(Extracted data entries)
>>>>
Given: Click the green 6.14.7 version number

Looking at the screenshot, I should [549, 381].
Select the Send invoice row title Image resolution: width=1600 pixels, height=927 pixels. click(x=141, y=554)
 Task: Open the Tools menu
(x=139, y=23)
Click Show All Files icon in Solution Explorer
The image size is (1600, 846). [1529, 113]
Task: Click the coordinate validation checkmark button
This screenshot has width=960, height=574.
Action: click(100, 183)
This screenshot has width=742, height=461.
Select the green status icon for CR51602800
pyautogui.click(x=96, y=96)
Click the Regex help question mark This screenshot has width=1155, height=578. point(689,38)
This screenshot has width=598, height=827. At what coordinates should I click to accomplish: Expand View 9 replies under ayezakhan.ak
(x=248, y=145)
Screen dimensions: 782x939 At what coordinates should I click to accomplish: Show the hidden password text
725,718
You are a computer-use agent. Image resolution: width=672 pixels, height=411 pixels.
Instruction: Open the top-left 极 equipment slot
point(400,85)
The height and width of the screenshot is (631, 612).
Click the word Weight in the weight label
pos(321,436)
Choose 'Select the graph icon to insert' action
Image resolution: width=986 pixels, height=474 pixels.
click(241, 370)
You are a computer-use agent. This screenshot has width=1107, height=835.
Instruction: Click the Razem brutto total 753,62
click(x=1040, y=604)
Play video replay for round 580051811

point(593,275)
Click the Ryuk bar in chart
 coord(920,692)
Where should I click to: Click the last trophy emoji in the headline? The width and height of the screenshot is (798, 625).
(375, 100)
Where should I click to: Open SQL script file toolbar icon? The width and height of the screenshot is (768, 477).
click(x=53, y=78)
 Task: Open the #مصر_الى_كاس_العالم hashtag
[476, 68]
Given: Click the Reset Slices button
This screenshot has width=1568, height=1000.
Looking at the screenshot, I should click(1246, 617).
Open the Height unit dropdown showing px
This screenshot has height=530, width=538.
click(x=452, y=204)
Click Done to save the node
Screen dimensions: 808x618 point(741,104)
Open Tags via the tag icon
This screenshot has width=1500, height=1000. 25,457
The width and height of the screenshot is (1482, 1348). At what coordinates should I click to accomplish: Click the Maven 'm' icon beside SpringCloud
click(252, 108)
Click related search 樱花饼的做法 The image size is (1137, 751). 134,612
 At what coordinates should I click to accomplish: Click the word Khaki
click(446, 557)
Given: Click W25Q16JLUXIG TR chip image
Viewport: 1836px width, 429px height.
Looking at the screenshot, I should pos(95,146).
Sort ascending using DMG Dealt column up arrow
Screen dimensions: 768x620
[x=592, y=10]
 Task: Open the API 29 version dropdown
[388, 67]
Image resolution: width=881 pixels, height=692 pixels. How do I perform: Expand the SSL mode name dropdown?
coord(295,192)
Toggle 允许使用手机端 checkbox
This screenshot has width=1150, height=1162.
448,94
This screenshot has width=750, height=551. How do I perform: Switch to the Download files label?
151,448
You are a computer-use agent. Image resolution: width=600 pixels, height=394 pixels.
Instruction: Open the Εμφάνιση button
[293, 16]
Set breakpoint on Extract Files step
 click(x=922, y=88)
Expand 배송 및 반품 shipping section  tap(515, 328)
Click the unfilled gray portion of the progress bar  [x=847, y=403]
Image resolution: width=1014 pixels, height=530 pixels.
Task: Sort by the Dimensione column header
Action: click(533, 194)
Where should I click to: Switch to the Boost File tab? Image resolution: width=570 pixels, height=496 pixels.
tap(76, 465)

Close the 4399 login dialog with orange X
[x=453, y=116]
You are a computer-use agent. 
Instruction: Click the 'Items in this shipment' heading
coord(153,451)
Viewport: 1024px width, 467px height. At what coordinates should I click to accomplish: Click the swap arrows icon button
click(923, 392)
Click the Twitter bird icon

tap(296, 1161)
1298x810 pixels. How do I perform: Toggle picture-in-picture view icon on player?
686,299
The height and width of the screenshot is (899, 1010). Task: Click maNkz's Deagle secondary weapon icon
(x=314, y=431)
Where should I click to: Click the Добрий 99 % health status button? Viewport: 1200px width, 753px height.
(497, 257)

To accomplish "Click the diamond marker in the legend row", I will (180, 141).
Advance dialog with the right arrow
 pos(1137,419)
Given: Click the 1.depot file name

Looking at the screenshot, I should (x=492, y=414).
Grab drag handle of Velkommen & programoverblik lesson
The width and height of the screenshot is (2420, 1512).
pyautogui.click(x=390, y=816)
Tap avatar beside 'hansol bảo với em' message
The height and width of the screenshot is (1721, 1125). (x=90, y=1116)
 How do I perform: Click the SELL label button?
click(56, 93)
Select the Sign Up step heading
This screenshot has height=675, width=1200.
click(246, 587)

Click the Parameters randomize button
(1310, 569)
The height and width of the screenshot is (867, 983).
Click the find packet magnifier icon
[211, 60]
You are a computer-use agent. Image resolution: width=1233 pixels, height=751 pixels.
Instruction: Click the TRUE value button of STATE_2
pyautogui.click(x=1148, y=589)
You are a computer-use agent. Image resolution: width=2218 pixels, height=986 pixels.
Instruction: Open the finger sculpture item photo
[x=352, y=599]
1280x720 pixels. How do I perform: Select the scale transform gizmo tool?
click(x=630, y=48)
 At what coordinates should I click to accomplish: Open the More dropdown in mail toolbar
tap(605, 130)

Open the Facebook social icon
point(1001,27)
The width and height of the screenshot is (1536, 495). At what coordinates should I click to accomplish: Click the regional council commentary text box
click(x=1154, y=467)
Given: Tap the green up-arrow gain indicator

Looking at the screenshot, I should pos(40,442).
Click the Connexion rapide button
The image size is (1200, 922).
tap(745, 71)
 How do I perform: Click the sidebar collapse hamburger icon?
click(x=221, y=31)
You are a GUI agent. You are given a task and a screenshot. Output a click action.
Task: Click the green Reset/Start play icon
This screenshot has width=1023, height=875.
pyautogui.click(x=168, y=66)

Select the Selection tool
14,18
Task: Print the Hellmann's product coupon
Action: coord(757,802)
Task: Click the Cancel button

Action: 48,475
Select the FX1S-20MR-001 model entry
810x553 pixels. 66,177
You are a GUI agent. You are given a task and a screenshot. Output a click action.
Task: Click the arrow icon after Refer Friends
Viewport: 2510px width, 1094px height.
<<<<
The task:
Wherever a line above contains the string "agent", copy that line.

Reply to the task:
You are a computer-use agent. Image resolution: width=672 pixels, height=411 pixels.
You are a computer-use agent. This screenshot has width=1107, height=835.
You are a computer-use agent. Image resolution: width=600 pixels, height=394 pixels.
You are a computer-use agent. 
You are a computer-use agent. Image resolution: width=1233 pixels, height=751 pixels.
You are a computer-use agent. Image resolution: width=2218 pixels, height=986 pixels.
You are a GUI agent. You are given a task and a screenshot. Output a click action.
You are a GUI agent. You are given a task and a screenshot. Output a click action.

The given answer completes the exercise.